* Required work
Please copy the records below exactly, line for line.

------------------------

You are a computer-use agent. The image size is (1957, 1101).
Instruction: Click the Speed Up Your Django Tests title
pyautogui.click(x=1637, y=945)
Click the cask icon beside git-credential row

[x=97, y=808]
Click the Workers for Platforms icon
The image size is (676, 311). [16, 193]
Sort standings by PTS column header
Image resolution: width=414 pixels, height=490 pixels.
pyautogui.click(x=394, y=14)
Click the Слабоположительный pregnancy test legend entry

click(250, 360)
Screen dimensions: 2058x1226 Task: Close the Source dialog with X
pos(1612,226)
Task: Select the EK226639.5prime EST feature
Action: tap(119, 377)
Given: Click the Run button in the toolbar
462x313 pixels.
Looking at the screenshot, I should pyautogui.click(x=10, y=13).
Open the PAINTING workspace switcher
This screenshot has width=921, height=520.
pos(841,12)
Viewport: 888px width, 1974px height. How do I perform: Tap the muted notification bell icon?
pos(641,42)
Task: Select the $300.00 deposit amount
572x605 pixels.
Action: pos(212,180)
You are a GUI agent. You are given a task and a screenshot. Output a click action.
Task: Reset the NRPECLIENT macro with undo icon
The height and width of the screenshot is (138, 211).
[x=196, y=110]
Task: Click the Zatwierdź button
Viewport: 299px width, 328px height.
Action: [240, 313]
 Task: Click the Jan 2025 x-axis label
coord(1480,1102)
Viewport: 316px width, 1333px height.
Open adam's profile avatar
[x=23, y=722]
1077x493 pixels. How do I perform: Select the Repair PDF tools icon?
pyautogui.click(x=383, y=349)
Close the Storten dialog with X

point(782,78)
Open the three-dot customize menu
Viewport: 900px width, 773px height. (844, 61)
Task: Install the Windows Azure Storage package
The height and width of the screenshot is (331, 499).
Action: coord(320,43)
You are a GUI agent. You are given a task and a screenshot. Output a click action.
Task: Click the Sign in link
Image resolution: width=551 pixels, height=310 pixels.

------------------------

* Exercise result
You are a computer-use agent. The image size is (1957, 1101).
Instruction: Click the Speed Up Your Django Tests title
pyautogui.click(x=1637, y=945)
Click the cask icon beside git-credential row

[x=97, y=808]
Click the Workers for Platforms icon
The image size is (676, 311). [16, 193]
Sort standings by PTS column header
Image resolution: width=414 pixels, height=490 pixels.
pyautogui.click(x=394, y=14)
Click the Слабоположительный pregnancy test legend entry

click(250, 360)
Screen dimensions: 2058x1226 Task: Close the Source dialog with X
pos(1612,226)
Task: Select the EK226639.5prime EST feature
Action: tap(119, 377)
Given: Click the Run button in the toolbar
462x313 pixels.
Looking at the screenshot, I should pyautogui.click(x=10, y=13).
Open the PAINTING workspace switcher
This screenshot has width=921, height=520.
pos(841,12)
Viewport: 888px width, 1974px height. How do I perform: Tap the muted notification bell icon?
pos(641,42)
Task: Select the $300.00 deposit amount
572x605 pixels.
Action: pos(212,180)
You are a GUI agent. You are given a task and a screenshot. Output a click action.
Task: Reset the NRPECLIENT macro with undo icon
The height and width of the screenshot is (138, 211).
[x=196, y=110]
Task: Click the Zatwierdź button
Viewport: 299px width, 328px height.
Action: [240, 313]
 Task: Click the Jan 2025 x-axis label
coord(1480,1102)
Viewport: 316px width, 1333px height.
Open adam's profile avatar
[x=23, y=722]
1077x493 pixels. How do I perform: Select the Repair PDF tools icon?
pyautogui.click(x=383, y=349)
Close the Storten dialog with X

point(782,78)
Open the three-dot customize menu
Viewport: 900px width, 773px height. (844, 61)
Task: Install the Windows Azure Storage package
The height and width of the screenshot is (331, 499).
Action: coord(320,43)
You are a GUI agent. You are given a task and a screenshot. Output a click action.
Task: Click the Sign in link
Image resolution: width=551 pixels, height=310 pixels.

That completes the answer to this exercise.